En parallèle de vos films, vous avez aussi travaillé pour la télévision avec la série Les Sauvages. À l’approche des États généraux du cinéma, comment le débat “salle versus plateformes”, ou “série versus cinéma” vous touche-t-il ?
Est-ce qu’il y a un rapport à l’image différent entre la plateforme et la salle de cinéma ? Bien sûr. Mais ce sont deux choses différentes. Il ne faut pas confondre le support et le champ de la représentation. Tristan Garcia – que je trouve brillant – insiste sur le fait qu’il est capital de nommer les choses différemment. Il parle de flux narratif pour la plateforme en le différenciant du cinéma. J’adore les deux. Je suis consommatrice de flux narratif, et j’utilise le mot à bon escient, je suis collectionneuse de films de cinéma.

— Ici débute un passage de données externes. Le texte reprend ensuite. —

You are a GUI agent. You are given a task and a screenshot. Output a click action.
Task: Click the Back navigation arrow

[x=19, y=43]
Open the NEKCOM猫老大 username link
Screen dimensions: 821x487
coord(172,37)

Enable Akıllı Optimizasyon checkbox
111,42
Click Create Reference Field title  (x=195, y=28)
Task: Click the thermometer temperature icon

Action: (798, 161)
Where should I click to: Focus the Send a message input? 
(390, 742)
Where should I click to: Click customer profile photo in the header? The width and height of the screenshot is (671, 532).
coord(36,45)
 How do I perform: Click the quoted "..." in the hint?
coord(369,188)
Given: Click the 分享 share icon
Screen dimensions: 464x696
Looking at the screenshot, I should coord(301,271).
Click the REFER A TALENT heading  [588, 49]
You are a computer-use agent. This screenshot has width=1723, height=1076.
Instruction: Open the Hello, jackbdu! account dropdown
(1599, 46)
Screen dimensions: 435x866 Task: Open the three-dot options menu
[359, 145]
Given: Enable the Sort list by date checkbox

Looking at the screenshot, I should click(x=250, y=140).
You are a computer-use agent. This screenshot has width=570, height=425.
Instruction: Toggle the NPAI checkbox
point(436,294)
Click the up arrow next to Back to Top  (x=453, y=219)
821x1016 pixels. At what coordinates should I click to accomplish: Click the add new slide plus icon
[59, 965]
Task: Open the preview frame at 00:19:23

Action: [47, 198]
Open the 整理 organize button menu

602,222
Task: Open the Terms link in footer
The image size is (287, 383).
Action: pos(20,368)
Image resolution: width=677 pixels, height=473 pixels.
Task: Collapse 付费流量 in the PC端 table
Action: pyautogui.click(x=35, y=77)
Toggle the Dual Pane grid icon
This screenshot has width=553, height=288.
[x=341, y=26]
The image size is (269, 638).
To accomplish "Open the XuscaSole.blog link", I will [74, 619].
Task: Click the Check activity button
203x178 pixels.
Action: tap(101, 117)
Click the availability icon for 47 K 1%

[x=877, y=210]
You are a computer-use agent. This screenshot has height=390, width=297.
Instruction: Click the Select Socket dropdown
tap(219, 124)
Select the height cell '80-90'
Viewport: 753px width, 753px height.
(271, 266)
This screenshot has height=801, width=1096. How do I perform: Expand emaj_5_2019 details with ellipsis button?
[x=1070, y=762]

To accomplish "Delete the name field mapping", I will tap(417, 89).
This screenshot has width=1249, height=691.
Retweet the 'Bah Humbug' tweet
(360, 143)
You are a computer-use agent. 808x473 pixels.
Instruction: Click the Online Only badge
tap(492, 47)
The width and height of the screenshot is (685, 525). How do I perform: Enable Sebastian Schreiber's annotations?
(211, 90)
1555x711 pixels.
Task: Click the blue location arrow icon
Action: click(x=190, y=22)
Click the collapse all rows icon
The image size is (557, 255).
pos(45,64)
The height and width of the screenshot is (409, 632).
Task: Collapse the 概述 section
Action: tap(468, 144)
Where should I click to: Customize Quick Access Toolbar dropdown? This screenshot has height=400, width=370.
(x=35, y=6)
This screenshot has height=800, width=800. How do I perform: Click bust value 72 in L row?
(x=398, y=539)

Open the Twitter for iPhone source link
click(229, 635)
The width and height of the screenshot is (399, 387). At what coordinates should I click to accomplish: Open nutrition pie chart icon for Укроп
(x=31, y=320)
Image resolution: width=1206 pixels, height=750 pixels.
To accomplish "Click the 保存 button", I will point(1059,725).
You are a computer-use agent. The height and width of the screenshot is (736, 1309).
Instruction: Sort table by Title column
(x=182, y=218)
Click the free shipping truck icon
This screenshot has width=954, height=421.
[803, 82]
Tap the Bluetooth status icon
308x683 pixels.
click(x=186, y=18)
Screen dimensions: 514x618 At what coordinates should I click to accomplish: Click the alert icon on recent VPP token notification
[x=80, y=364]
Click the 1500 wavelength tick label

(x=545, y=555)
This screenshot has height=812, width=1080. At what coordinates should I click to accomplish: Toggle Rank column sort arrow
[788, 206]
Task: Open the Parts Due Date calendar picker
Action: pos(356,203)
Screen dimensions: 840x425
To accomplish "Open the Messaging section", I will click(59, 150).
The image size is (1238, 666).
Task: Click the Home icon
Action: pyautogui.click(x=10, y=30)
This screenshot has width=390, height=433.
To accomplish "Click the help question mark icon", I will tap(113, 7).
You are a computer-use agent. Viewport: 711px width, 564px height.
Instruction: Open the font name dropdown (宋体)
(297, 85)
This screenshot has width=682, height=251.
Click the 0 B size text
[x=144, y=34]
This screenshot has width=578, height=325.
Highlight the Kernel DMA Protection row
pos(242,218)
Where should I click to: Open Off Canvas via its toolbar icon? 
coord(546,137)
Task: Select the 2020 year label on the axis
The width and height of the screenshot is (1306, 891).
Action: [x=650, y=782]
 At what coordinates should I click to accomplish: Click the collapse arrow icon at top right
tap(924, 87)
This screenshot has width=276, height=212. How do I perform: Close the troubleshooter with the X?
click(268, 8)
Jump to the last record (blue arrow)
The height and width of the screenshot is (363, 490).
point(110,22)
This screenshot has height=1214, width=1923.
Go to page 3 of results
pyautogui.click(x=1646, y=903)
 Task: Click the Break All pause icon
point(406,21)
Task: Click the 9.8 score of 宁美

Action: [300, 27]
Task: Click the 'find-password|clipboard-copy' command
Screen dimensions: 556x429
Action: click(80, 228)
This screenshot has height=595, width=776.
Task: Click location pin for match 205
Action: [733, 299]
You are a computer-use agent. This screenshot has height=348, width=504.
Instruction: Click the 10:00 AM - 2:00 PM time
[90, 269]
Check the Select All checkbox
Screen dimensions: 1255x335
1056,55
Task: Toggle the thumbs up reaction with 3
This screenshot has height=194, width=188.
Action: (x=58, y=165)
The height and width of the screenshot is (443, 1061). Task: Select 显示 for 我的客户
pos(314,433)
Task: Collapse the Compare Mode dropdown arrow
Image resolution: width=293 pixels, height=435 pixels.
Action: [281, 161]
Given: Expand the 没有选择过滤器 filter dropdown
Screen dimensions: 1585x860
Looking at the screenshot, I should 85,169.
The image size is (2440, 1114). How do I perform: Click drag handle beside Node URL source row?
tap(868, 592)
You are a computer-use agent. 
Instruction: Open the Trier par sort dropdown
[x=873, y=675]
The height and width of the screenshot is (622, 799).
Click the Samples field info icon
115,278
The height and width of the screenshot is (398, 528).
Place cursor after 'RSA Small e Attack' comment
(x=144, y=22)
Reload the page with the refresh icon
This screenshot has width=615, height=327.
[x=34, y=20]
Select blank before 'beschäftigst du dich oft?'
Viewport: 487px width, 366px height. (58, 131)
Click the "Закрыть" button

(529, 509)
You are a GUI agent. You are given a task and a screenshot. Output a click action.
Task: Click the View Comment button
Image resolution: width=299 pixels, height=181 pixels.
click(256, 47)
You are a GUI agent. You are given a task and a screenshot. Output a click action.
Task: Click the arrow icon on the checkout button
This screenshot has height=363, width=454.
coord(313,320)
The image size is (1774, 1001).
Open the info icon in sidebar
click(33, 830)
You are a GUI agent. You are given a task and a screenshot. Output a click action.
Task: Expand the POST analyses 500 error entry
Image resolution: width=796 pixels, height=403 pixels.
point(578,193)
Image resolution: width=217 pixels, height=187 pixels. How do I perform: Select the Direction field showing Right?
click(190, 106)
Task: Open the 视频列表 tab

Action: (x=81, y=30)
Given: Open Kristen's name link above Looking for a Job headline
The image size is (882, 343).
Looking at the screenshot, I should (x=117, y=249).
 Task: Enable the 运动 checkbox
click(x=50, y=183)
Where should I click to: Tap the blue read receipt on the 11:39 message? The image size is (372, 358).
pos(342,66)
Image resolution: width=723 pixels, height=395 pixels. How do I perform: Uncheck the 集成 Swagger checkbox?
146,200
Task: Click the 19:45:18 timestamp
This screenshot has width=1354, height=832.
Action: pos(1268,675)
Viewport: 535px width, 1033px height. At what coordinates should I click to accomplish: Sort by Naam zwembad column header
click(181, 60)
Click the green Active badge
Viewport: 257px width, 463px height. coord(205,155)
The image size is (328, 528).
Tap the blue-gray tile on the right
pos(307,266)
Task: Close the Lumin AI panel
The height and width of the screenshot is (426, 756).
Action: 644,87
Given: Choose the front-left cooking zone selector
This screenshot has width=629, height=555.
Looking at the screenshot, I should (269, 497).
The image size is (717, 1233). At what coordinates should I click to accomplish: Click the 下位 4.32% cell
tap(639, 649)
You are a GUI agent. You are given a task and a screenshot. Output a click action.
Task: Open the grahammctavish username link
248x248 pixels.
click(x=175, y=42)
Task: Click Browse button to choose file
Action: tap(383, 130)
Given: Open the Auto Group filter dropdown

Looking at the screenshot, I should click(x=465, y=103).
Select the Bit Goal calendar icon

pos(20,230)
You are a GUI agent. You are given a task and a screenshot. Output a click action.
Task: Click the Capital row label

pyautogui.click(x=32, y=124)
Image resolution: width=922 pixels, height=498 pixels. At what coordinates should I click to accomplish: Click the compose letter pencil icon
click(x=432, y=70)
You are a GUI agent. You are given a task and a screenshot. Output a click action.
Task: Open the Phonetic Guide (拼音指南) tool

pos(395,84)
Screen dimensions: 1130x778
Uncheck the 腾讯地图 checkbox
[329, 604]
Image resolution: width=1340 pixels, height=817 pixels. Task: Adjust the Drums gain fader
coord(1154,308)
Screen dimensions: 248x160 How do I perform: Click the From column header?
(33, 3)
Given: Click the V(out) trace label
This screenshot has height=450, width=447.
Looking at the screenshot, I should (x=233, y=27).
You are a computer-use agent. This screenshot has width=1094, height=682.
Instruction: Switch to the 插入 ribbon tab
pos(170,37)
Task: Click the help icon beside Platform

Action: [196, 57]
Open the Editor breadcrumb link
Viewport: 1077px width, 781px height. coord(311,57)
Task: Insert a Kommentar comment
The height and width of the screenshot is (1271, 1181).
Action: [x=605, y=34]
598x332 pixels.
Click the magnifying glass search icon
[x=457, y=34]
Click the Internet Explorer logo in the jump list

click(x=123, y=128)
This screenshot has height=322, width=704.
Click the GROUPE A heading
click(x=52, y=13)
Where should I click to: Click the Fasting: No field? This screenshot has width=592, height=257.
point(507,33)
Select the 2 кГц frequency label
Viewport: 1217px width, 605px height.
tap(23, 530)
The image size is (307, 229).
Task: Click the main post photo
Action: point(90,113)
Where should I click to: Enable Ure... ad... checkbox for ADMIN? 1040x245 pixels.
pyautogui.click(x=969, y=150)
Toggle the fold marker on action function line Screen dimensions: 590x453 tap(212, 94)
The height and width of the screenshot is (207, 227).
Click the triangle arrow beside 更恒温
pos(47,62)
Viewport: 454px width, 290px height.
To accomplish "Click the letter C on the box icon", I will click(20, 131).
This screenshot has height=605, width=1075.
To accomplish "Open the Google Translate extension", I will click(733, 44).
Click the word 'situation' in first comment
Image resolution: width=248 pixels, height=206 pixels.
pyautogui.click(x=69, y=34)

Dans ma pratique, j’essaie de proposer des produits non dégradés pour les plateformes avec une grande exigence sur la construction des personnages, sur le propos et le divertissement, et d’autres propositions cette fois calibrées pour le cinéma. Les Enfants des autres a été construit pour le cinéma, pour le temps long du cinéma. Je peux prendre le temps d’inviter mon spectateur dans le film plutôt que de vouloir le captiver dès les premières secondes.
Face à un écran domestique, l’image doit lutter à la fois contre un autre écran, celui du téléphone portable, mais aussi contre une foule d’autres potentielles distractions. Alors que la salle de cinéma est précisément fabriquée pour permettre une totale attention à l’image. Mon dernier film, plus qu’un autre, est fait pour le cinéma. Ça n’a rien à voir avec l’image, mais plutôt avec la construction du récit, avec son rythme. Je crois au pouvoir de la salle. Mais pas dans un rapport fétichiste à l’image. C’est aussi notre responsabilité de faire des films visibles et appréciables sur tous types de support.
La grande image de loin doit être accessible lorsqu’elle devient la petite image de près. De la même façon que le théâtre a survécu au cinéma, le cinéma survivra aux plateformes, c’est une évidence, mais il faut le répéter ! Surtout quand on voit le nombre de personnes qui sont dans une logique de Cassandre et qui se complaisent dans le plaisir à raconter la fin d’un monde. Et puis la cinéphilie s’est, d’abord et pour beaucoup, jouée sur des petits écrans. Nous n’avons pas tous pu faire notre éducation à l’image à la Cinémathèque. Je pense qu’il faut arrêter de tout mélanger. Et puis ce sont des débats d’arrière-garde. Cette révolution est là, il faut l’utiliser, l’améliorer, sans lâcher la rampe.
“Un monde du cinéma plus paritaire est sûrement un monde plus fluide et plus agréable”
Vous vous êtes beaucoup investie dans le collectif 50/50 et auprès de la Société des réalisateurs de films. C’est un engagement que vous souhaitez poursuivre ?
Oui, mais j’ai eu le sentiment d’avoir atteint les limites de l’action collective, et j’ai aujourd’hui envie de revendiquer mes idées. Militer à 50/50 et à la SRF a été passionnant, mais j’ai aussi réalisé que je ne pouvais pas être à la fois lobbyiste et cinéaste. Et j’ai choisi. Je me sens plus à l’aise et en contrôle de ma pensée dans ce rôle. En revanche, j’ai besoin du dialogue avec d’autres cinéastes, avec des femmes, beaucoup de femmes : Alice Diop, Lola Quivoron, Céline Sciamma… Mais aussi avec Bertrand Bonello, c’est justement lui qui m’avait conseillé de faire ce film sur la belle-maternité. Il y a un effet de traction artistique par l’amitié.
Vous diriez que le cinéma d’auteur français forme plus une bande qu’il y a une dizaine ou une vingtaine d’années ?
Peut-être. En fait, j’ai la sensation que la politique culturelle française nous protège des rivalités. Mais c’est vrai que je n’ai pas le sentiment qu’Assayas, Audiard, Desplechin étaient proches. Ça a aussi peut-être aussi à voir avec le genre masculin. Un monde du cinéma plus paritaire est sûrement un monde plus fluide et plus agréable.
Avez-vous déjà une idée de votre prochain film ?
Nous avons mentionné Brian De Palma. J’adore ses thrillers érotiques, et c’est justement ce genre-là que j’aimerais explorer dans mon prochain film. Je ne veux pas trop en dire, mais il y a dans le thriller érotique une dimension évidemment sexuelle, mais aussi un rapport à la féminité, au désir et au voyeurisme auxquels j’ai très envie de me confronter.
Les Enfants des autres de Rebecca Zlotowski. En salle.